Australia’s nine major human rights bodies have rebuffed the Turnbull government over its sceptical reception of the Uluru Statement, strongly backing the proposal to enshrine a “First Nations Voice” in the constitution.
The major parties reacted cautiously to the recommendation for what would likely be an elected Indigenous advisory body, with Prime Minister Malcolm Turnbull warning Australians were “constitutionally conservative”.
Deputy Prime Minister Barnaby Joyce went further, declaring “it’s not going to happen” and suggesting a body akin to a third chamber of Parliament “just won’t fly” with the Australian people.
But the Australian Human Rights Commission, joined by its eight state and territory counterparts, declared “it is time for all our political leaders to listen” to Indigenous people and that the proposal could not be ignored.
“What the Uluru Statement from the Heart calls for is not a new idea, nor should it be contentious,” the Australian Council of Human Rights Authorities said in a statement.
“Often we fail to take into account the views of our First Peoples. Our political systems and institutions remain inadequate at providing them with a voice in the matters that affect their lives, futures and communities.”
The commissioners said decades of research, reports and calls for constitutional reform had been “overlooked and forgotten”.

**Requirement A**
Update the part of the Uluru Statement article that opens with the words containing "The major parties" and closes with "not be ignored.", changing "political leaders" to "elected representatives".
**Requirement B**
Take the article on the human rights bodies' response to the Uluru Statement further, writing on from its final paragraph.

**Recorded data**
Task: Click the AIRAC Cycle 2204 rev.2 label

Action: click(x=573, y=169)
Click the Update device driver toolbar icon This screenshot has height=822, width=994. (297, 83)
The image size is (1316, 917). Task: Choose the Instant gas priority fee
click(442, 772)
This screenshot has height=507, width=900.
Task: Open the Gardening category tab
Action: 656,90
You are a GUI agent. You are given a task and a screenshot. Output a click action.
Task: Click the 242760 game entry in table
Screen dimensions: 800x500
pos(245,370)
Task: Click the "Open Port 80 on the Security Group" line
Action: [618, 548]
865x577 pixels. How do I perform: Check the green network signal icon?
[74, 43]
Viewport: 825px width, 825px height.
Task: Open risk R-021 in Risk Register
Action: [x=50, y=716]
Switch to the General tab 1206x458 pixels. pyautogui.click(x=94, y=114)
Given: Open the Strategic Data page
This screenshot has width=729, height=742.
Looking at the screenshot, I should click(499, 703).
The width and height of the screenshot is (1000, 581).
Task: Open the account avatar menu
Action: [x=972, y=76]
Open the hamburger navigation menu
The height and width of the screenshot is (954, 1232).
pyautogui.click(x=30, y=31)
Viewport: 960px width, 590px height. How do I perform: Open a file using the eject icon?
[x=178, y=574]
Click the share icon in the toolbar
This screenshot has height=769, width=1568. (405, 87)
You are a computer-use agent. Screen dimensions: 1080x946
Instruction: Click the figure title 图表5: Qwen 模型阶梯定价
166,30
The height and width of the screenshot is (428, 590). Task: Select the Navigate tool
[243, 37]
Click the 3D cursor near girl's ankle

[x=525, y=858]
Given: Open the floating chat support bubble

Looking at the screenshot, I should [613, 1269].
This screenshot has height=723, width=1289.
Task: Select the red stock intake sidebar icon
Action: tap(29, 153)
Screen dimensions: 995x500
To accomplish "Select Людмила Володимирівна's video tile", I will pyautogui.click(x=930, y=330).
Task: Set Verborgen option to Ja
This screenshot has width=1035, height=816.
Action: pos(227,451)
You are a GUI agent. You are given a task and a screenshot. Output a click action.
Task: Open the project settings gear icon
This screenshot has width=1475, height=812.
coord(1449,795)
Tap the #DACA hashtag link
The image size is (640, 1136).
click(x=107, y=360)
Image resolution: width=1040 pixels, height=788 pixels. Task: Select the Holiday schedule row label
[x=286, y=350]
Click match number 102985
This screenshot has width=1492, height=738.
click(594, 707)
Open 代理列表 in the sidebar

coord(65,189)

**Final answer A**
The major parties reacted cautiously to the recommendation for what would likely be an elected Indigenous advisory body, with Prime Minister Malcolm Turnbull warning Australians were “constitutionally conservative”.
Deputy Prime Minister Barnaby Joyce went further, declaring “it’s not going to happen” and suggesting a body akin to a third chamber of Parliament “just won’t fly” with the Australian people.
But the Australian Human Rights Commission, joined by its eight state and territory counterparts, declared “it is time for all our elected representatives to listen” to Indigenous people and that the proposal could not be ignored.

**Final answer B**
“As the gap of disadvantage widens for Aboriginal and Torres Strait Islander peoples, the Statement cannot be ignored,” they wrote.
The commissioners reminded the government it had asked the Referendum Council to consult Aboriginal people, “which it has done”, and the results should therefore be heeded.
Under outgoing president Gillian Triggs, the AHRC has often irked the Coalition government for what some have called overtly political stances, particularly on asylum seeker policy.
Monday’s statement follows an ABC report on Monday of an alleged explosive outburst by Indigenous leader Noel Pearson during a meeting with Mr Turnbull and other MPs about the recognition process late last year.
Liberal MP Warren Entsch, who was not at the meeting but recounted it based on the testimony of attendees, said Mr Pearson called Mr Turnbull a “white c**t” and Indigenous Affairs Minister Ken Wyatt a “black c**t”.
Mr Pearson reportedly denies the outburst.
Mr Entsch stood by the account on Monday, telling Fairfax Media: “It’s not the first time. When Noel’s not happy with them, he lets them know. But there’s no excuse for bad-mouthing or bad behaviour.”
Mr Entsch reserved comment on the Uluru Statement’s proposal for a constitutionally-enshrined voice, but said: “I’m not sure whether the broader Australian public are ready for it.”
The Uluru proposal will be considered by the Referendum Council, which reports to the Parliament. Opposition Leader Bill Shorten has also been cautious but said the idea should be considered with an “open mind”.